May 9th, 2012
Watching the actress June Brown from Eastenders on TV on Monday night – not in her usual Dot- Cotton- fag- in -hand pose, but researching her family on the programme `Who Do You Think You Are?´ which traces the genealogy of famous people and their unknown -sometimes better forgotten! – ancestors. Anyway, turns out her family were Spanish Jews, relegated to North Africa during the Spanish Inquisition, later allowed to Italy and then Holland where she was able to pick up the bloodline. What has this got to do with Spain? Well, read on…put the kettle on…!
A Trip to Toledo
In order to trace the exact wanderings of her somewhat displaced relatives, the actress was sent to the city of Toledo, close to Madrid – where the Jewish Quarter there has the largest archives of Jewish people in Spain – in fact the largest in Europe.
Her journey there reminded me of when I first set eyes on that hilltop fortress – feeling as though I had stepped into Moorish times – Alice in Wonderland style.
A Romantic Destination
Probably one of the most romantic destinations in Spain – on a plateau rising above the river Tajo, it´s narrow winding cobbled streets, monuments and museums interspersed with delightful plazas and cozy restaurants. It´s one of those places you earmark for return visits – preferably without the kids!
I will return,I have my eye on a lovely apartment in the historical centre of the city here, with 2 bedrooms sleeping 6 I guess we could take the kids along too!
A Forgotten Past
June Brown found herself brought to the Judería – The ancient Jewish quarter of Toledo - to find the answers to her questions about her ancestors – and if you find yourself in this magical city then remember to take a few hours to discover it for yourself, it seems to be a part of Spanish history that this country has forgotten about, maybe a little too willingly…?
Start on the West side of the cathedral, which in itself takes a morning to get around!

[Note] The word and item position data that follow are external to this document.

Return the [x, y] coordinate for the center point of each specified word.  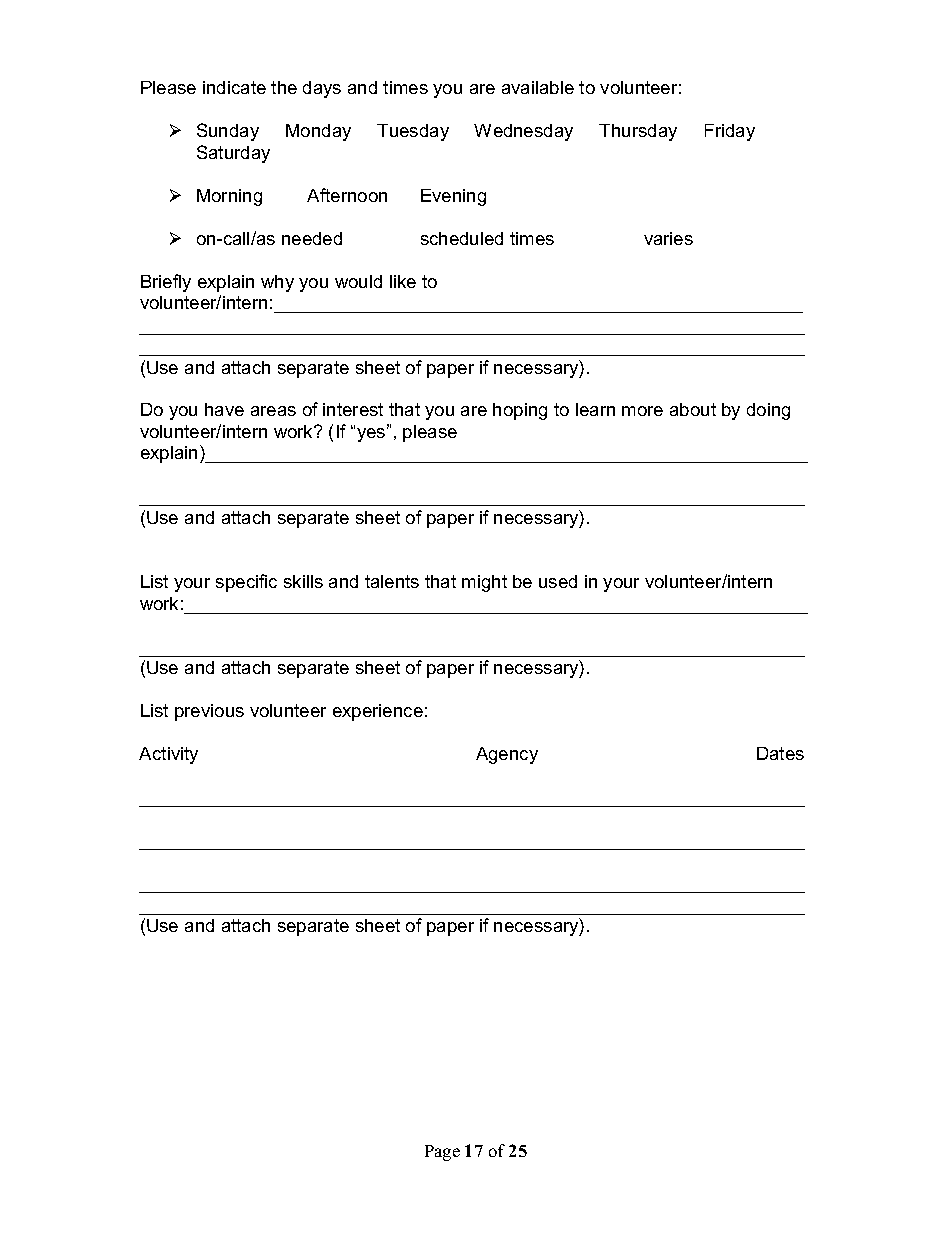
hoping [520, 411]
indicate [234, 87]
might [484, 583]
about [693, 409]
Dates [780, 753]
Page [442, 1153]
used [558, 581]
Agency [507, 755]
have [224, 409]
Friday [730, 132]
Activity [168, 755]
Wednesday [523, 132]
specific [246, 583]
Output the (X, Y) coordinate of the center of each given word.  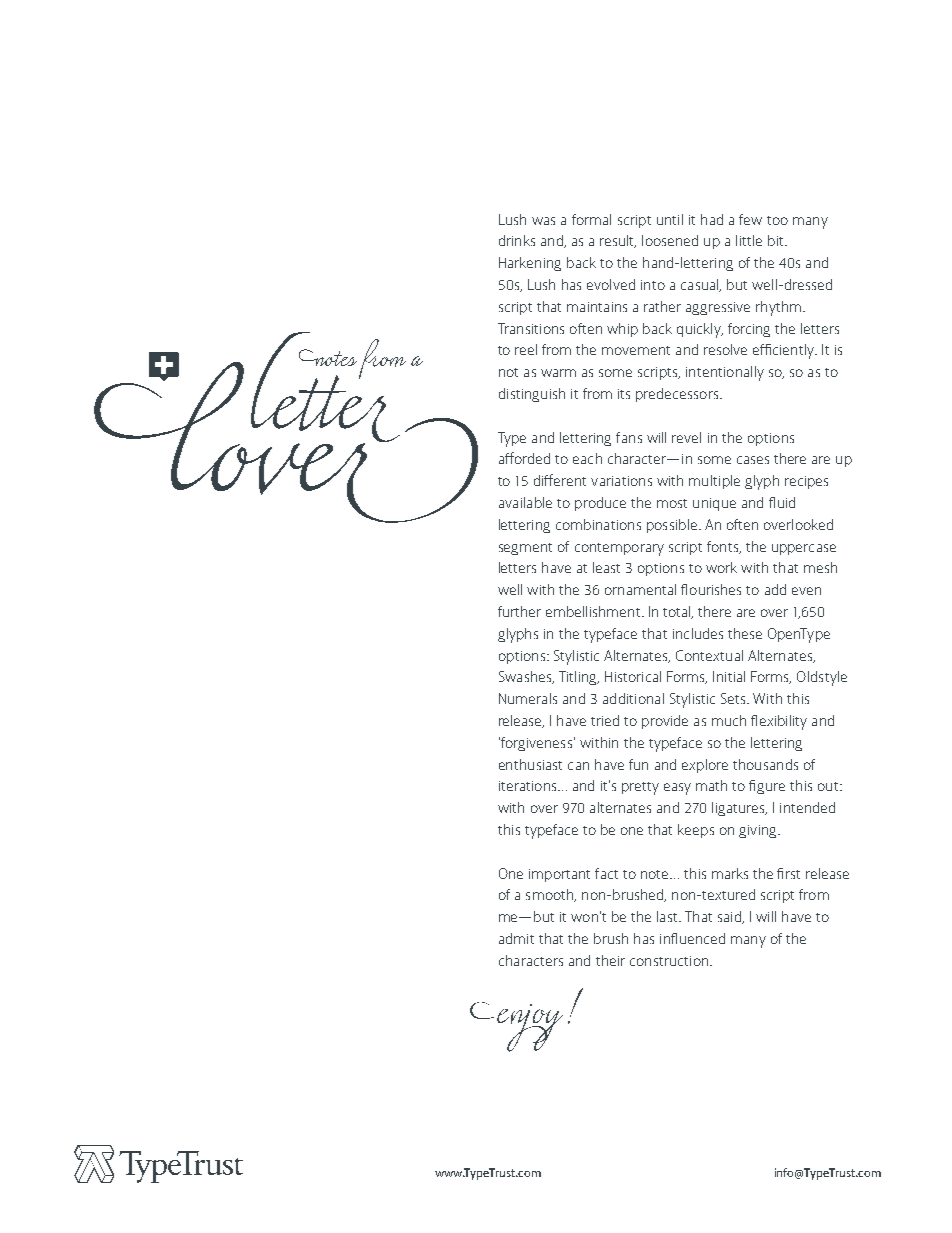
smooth (551, 895)
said (730, 917)
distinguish (532, 395)
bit (777, 240)
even (806, 591)
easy (677, 789)
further (519, 611)
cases (753, 460)
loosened (670, 240)
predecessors (677, 395)
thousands (765, 764)
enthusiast (530, 764)
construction (669, 961)
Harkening (530, 264)
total (678, 612)
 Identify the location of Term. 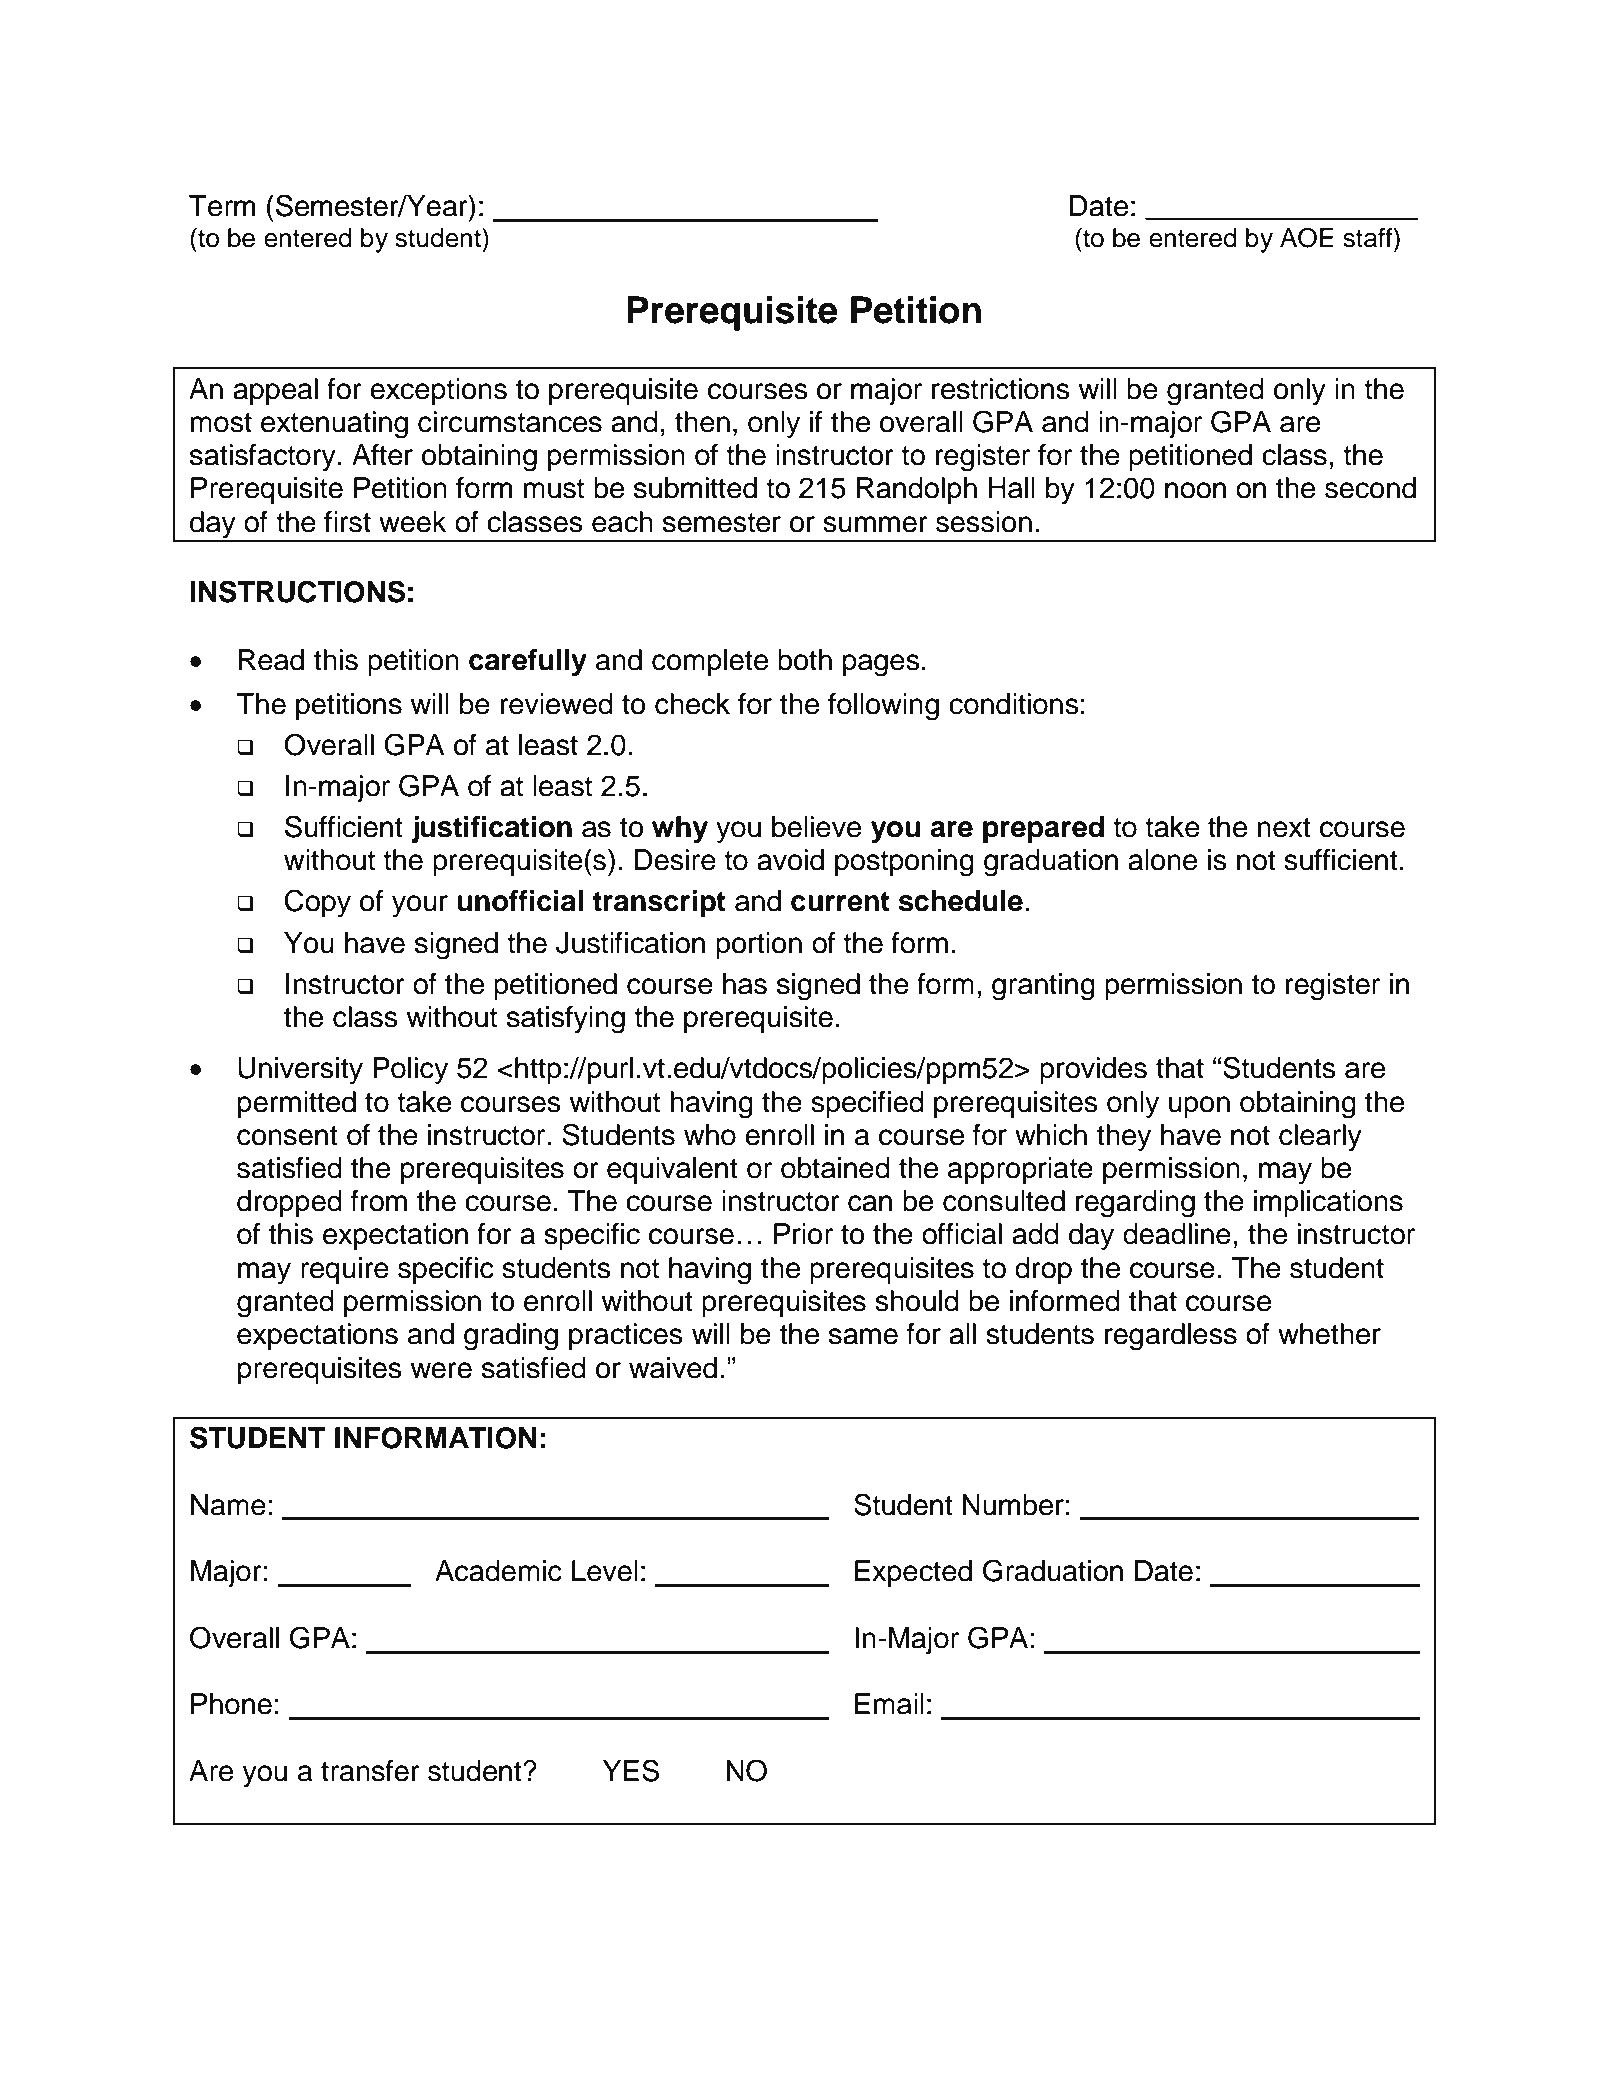
(222, 206).
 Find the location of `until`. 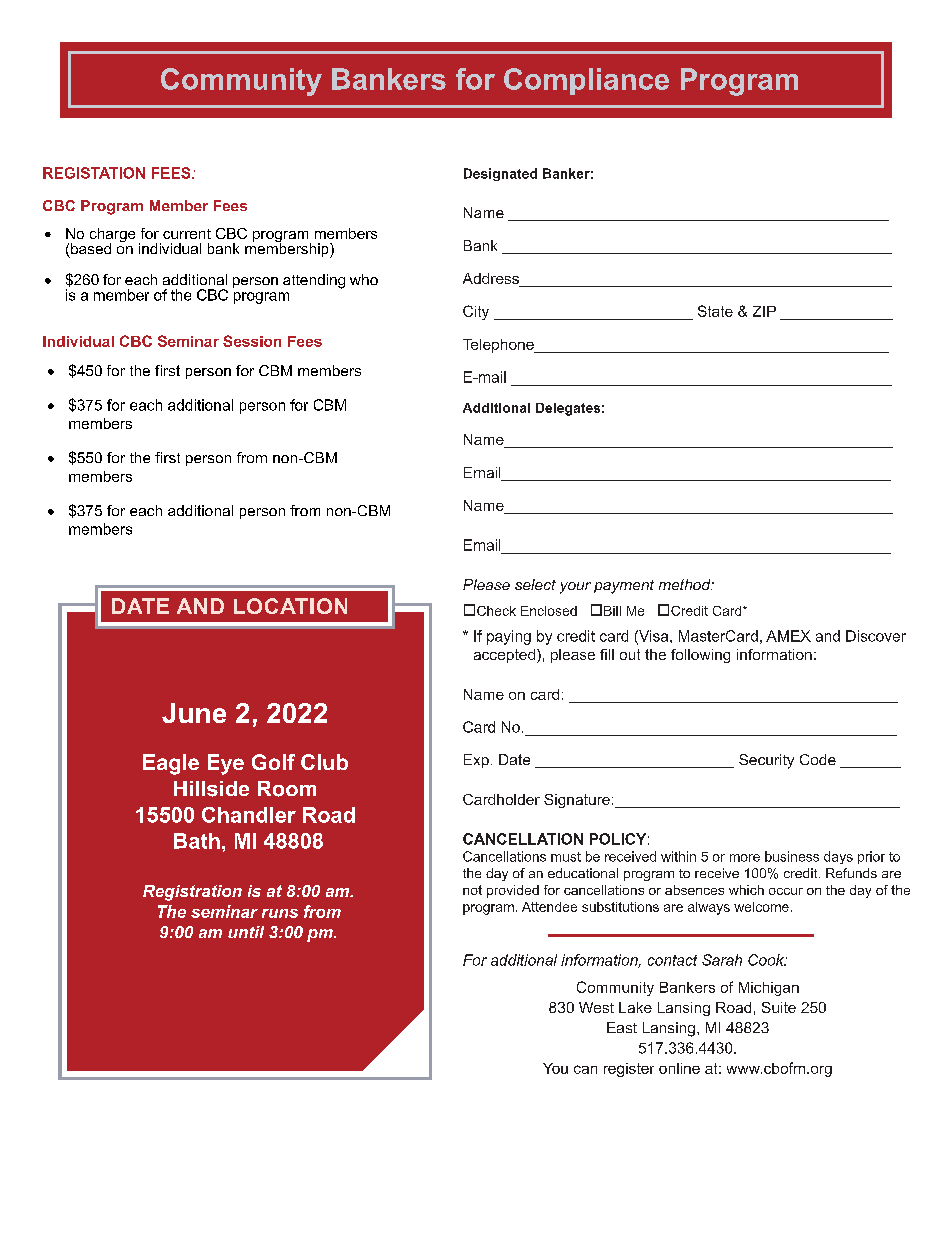

until is located at coordinates (246, 932).
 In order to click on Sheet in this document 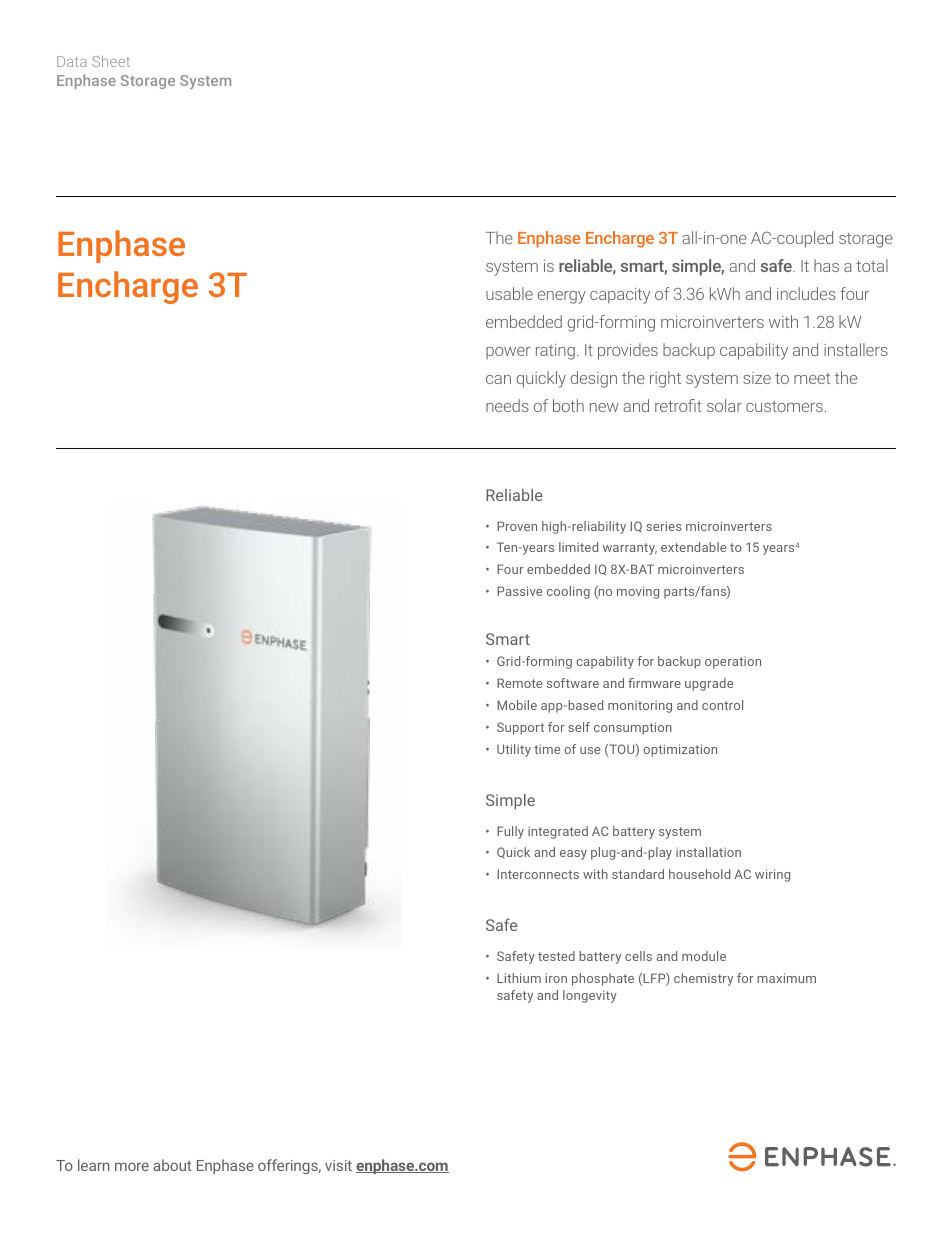, I will do `click(111, 61)`.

Head Southwest…it´s downhill all the way as the streets become narrower and more winding, the `squished together´ buildings and monuments fighting and jostling for a click of your camera shutter.
It´s all Greek to me…
A very famous painter took rooms here - El Greco - `The Greek´ moved in when he found lodgings, actually he was really Cretan and his real name was Domenico Theotocópoulos...hey, wait a minute – doesn´t he own the launderette in Eastenders?! Better make a call to the BBC…
In fact you can still visit the house he lived in – now open to the public. Casa-Museo de El Greco is open Tuesday to Saturday 10:00 - 14:00 and 16:00 – 18:00, closed on Mondays.
A painted Miracle
Visit the church of Santo Tomé, which you´ll handily find on Calle Santo Tomé! (By the way, this is also a lovely tiny square for a coffee,try Cafetería Nano here, a cafécon leche and a taste of the famous Toledo Marzipan.)
Just to one side of the church in a chamber, ask to see the painting that all Toledo talks about.
El Entierro del Conde de Orgaz was painted by El Greco – as the name suggests this is a pictorial representation of the burial of the Count of Orgaz. When he was buried in 1323, Saint Stephen and Saint Augustine – presumably having nothing better to do that day – dropped down from Heaven to lend a hand with the proceedings.
The Counts´ many friends on witnessing this miracle petitioned Rome to make the man a Saint – and still in support of the request 200 years later Greco was asked to step in and paint the events.
It´s actually quite a grim and disturbing portrayal, but by the same token represents Castile in the 16th century quite well!
More has been written about the painting than any other in Spain, and more tourists flock here to see it than any other of the numerous sights of Toledo. There are many including the Cathedral, The Alcázar, The Mezquita del Cristo de la Luz – actually a tiny mosque and one of the oldest surviving buildings inthe whole of Spain dating from the Moorish period.
See the Synagogues
Of course, you are in the Jewish Quarter, so the synagogues are a must-see. Sinagoga del Transito was built by Samuel Levi, the treasurer to Pedro the Cruel – with a name like that I guess he just wasn´t the nicest boss – and in fact true to his name he later executed Levi. No trade unions there then…
The interior resembles the Alhambra in Granada, with Moorish arches and ornate carvings, change the words carved around your head from Hebrew to Arabic and you could almost be in that perfect Palace.
The Museo Sefardi is located with the Synagogue, with a representation of the Jewish history of the city before the Catholics upset the applecart.
Older and equally stunning is the Synagogue of Santa María la Blanca, another Mudéjar masterpiece, small and perfectly formed. Do try and visit both, the usual opening hours and closed Mondays as is normal with most buildings in Spain.
Speaking of Moors, you can also visit the Taller de Moro – the Moor´s Workshop – where the skills were honed and used to create the fascinating work used in Mudéjar architecture…a collection of pieces is here for you to look at and admire. More carvings than you can shake a stick – or even a Toledo sword – at!
So, when you are in this wonderful part of Spain remember to follow in the footsteps of Isaac and Abraham Bitton, the lost relatives of June Brown, and visit the Judería of Toledo, the walled city of silk and swords!